Compute Coupling Function(s) from TimeSeriesDicts.

Parameters:
  • data_inj (TimeSeriesDict) – Injection data (Witness + Targets).

  • data_bkg (TimeSeriesDict) – Background data (Witness + Targets).

  • fftlength (float) – FFT length in seconds.

  • witness (str, optional) – The name (key) of the witness channel. If None, the FIRST channel in data_inj is used.

  • frange (tuple of float, optional) – Frequency range (fmin, fmax) to evaluate CF and CF upper limit. Values outside the range are set to NaN.

  • overlap (float, optional) – Overlap in seconds (default 0).

  • threshold_witness (ThresholdStrategy) – Strategy to determine if Witness is excited.

  • threshold_target (ThresholdStrategy) – Strategy to determine if Target is excited.

  • n_jobs (int, optional) – Number of jobs for parallel processing.

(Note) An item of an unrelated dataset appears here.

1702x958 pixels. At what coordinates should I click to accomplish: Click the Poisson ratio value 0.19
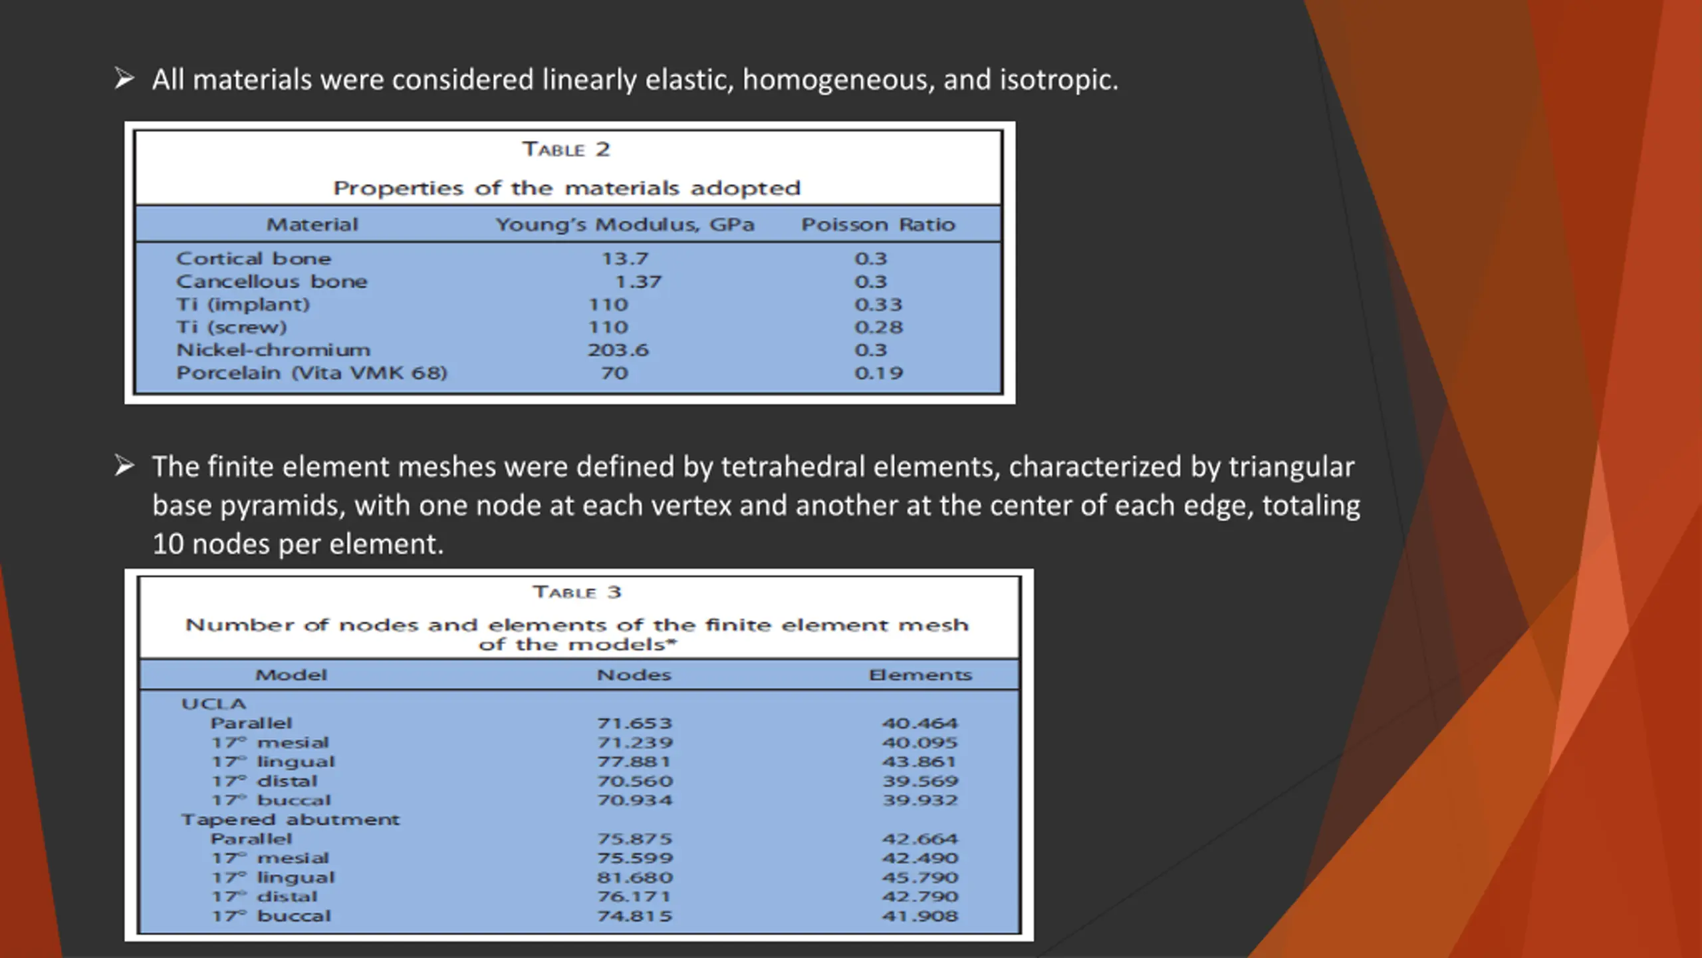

None means 1 unless in a joblib.parallel_config context. -1 means using all processors.

gwexpy.analysis.coupling.estimate_coupling(data_inj: TimeSeriesDict, data_bkg: TimeSeriesDict, fftlength: float, witness: str | None = None, frange: tuple[float, float] | None = None, threshold_witness: ThresholdStrategy | float = 25.0, threshold_target: ThresholdStrategy | float = 4.0, n_jobs: int | None = None, **kwargs: Any) CouplingResult | dict[str, CouplingResult][source]

Helper function to estimate CF.

Parameters:

frange (tuple of float, optional) – Frequency range (fmin, fmax) to evaluate CF and CF upper limit. Values outside the range are set to NaN.

Stat-info utilities: association edge extraction and lightweight graph builder.

gwexpy.analysis.stat_info.association_edges(target: Any, matrix: Any, *, method: str = 'pearson', parallel: int | None = None, threshold: float | None = None, threshold_mode: str = 'abs', topk: int | None = None, return_dataframe: bool = True) Any[source]

Compute association edges between a target TimeSeries and a TimeSeriesMatrix.

Returns a DataFrame (default) with columns: [“source”, “target”, “score”, “row”, “col”, “channel”].

gwexpy.analysis.stat_info.build_graph(edges: Any, *, backend: str = 'networkx', directed: bool = False, weight: str = 'score') Any[source]

Build a graph object from association edges.

If backend=”none”, returns edges unchanged.